Nothing except the pictures should be left out when you reproduce the listing exactly.

━━━━━ Information provided ━━━━━

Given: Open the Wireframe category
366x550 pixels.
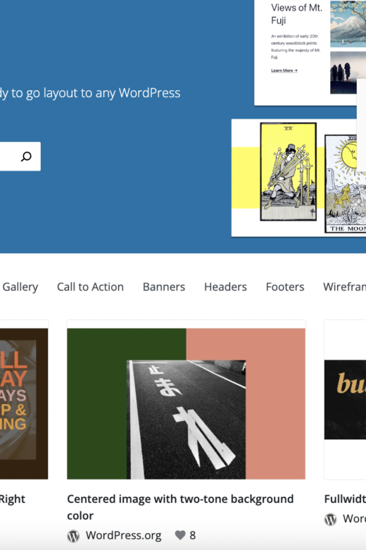Looking at the screenshot, I should pyautogui.click(x=345, y=286).
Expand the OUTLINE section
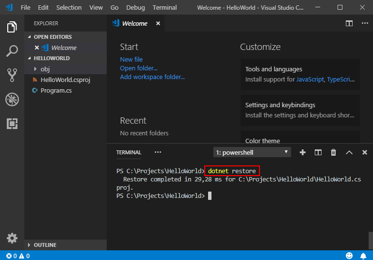This screenshot has width=373, height=260. 45,245
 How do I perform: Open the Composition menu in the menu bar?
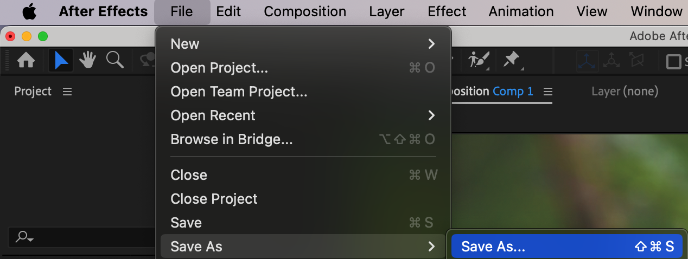click(305, 11)
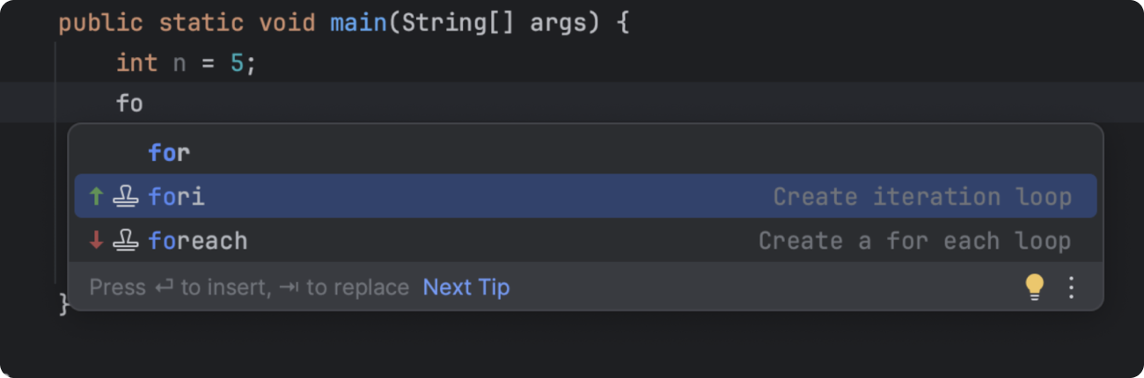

━━━━━

Result of the task:
Given: Open the Wireframe category
366x550 pixels.
Looking at the screenshot, I should pyautogui.click(x=345, y=286).
Expand the OUTLINE section
This screenshot has width=373, height=260. 45,245
 How do I perform: Open the Composition menu in the menu bar?
click(305, 11)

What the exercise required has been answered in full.